**WORK TASK:** Print all of the data below exactly as it appears, leaving out every image.

**LISTED RECORDS:**
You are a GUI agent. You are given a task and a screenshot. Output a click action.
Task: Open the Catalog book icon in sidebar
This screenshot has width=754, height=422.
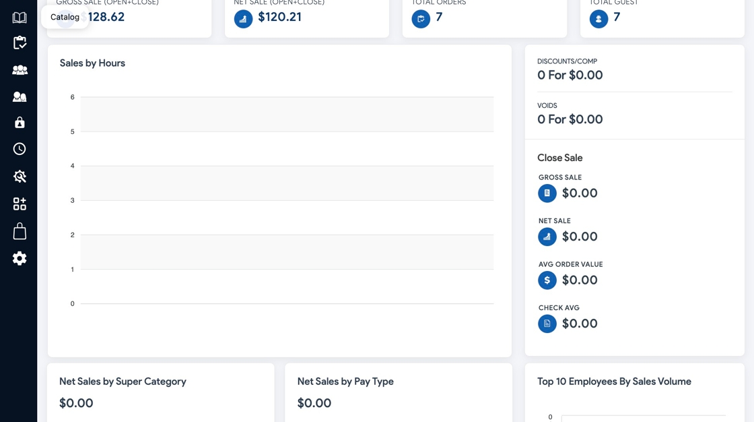click(x=20, y=18)
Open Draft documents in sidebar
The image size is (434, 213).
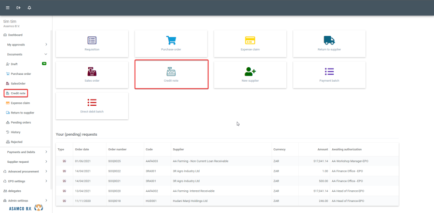coord(14,64)
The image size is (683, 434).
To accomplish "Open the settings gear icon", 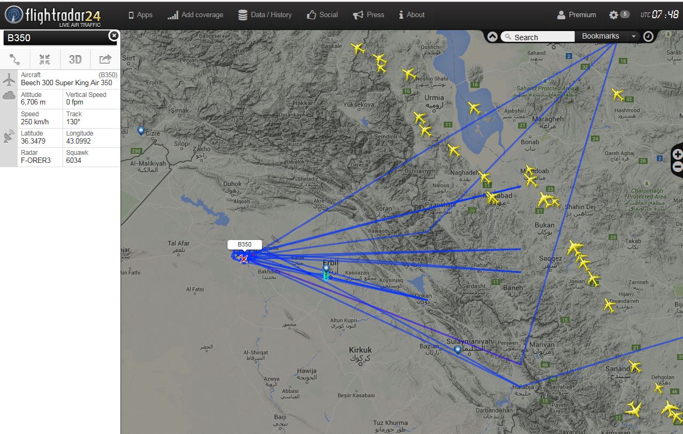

**TASK ANSWER:**
You are a GUI agent. You are given a task and a screenshot. Output a click action.
Task: Open the Catalog book icon in sidebar
This screenshot has width=754, height=422.
click(x=20, y=18)
Open Draft documents in sidebar
The image size is (434, 213).
coord(14,64)
The image size is (683, 434).
To accomplish "Open the settings gear icon", 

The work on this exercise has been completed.